Mikesell and his team have been driving out to the remote area near the quake’s epicenter for the past few months to deploy seismic activity sensors, returning every two weeks to download data and check on power supplies in their devices.

“They’re in sort of a remote area, in places that are hard to access. There’s a lot of snow, so sometimes you need snowmobiles or other methods of transportation to get our sensors out there,” Mikesell said.

Mikesell said there are 14 seismometers currently buried in the ground that will be relaying information to his team for the next several months. In that time, there will be a large number of smaller earthquakes, some of which will be felt in the Treasure Valley but most of which will be imperceptible to people.

Recording the aftershock data will allow researchers to determine where those smaller, related earthquakes happened and to map the fault or faults that are the cause of the fairly regular large temblors that shake Idaho.

One of the newer methods of mapping faults, and a method Mikesell’s team is using, is seismic imaging.

“We use actual seismic waveforms to do something similar to medical imaging, like a CAT scan of the human body,” Mikesell said.

CAT scans are a way of taking a tomographic image of the human body, or showing what the inside of the body looks like through waveforms. Geophysicists can do the same thing with the Earth’s crust.

“You can identify the crustal structure, which rock units are next to each other, what things look like in depth, not just at the surface,” Mikesell said, and that piercing look can show important things like unknown or unseen faults.

March’s earthquake was caused by something called a “dip slip fault,” a combination of the normal “strike slip,” which is two pieces of a fault grinding past each other, and then adding in vertical motion, Mikesell said.

Monitoring helps determine the big questions about where a quake has happened and could occur again, but in this case, BSU scientists are also learning about less understood phenomena as well, such as how aftershocks actually make a whole lot of incredibly powerful sound.

THE SOUND OF SILENCE … SORT OF

Throughout his academic career, BSU Department of Geosciences Associate Professor Jeffrey Johnson has been working on the connection between infrasound, the sounds below the human threshold for hearing, and how the earth makes those sounds.

“We listen to volcanoes, snow avalanches, thunder and most recently earthquakes,” Johnson said.

“In this world of sound, the Earth doesn’t know there’s a boundary between the Earth and the atmosphere,” he said about the infrasound created by earthquakes. “It’s hitting the Earth’s surface and then is passing up into the atmosphere.”

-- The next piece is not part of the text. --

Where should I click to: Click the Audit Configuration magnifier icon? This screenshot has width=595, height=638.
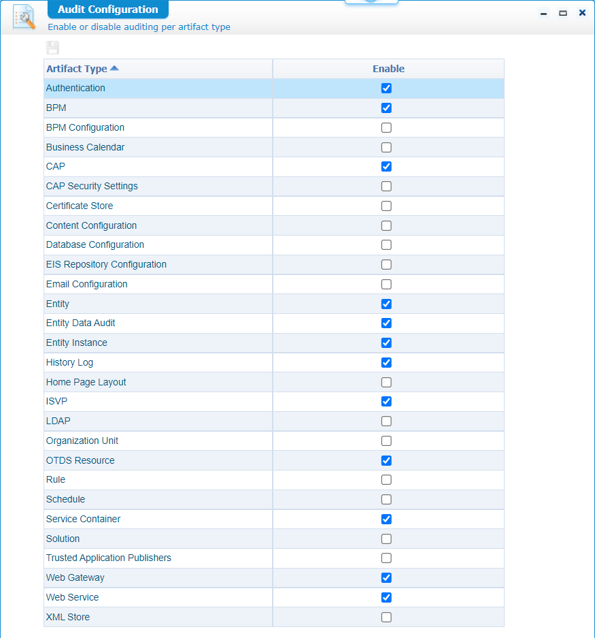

That passage can be measured and “heard” by special infrasound microphones that Johnson’s laboratory builds at Boise State. Those infrasound waves are below the human hearing threshold, but they have an incredible amount of energy stored in their low wavelengths and can travel great distances. Some of Johnson’s monitoring microphones recently listened to and recorded infrasound related to an earthquake in Nevada that was nearly 500 miles away.

“They are very intense, so if they were perceivable, they would be very loud,” Johnson said. “If this infrasound was in the audible range, it would be loud, disruptively loud, like a concert out to a distance of many kilometers.”

What Johnson has discovered is that by moving massive parcels of land in seismic events, the Earth itself turns into something like a speaker. The Sawtooth Mountains become a massive subwoofer.

“There is this world of inaudible radiation we are able to capture with sensors like these,” Johnson said, and a whole other world of knowledge that humans are still learning about the movements the Earth makes.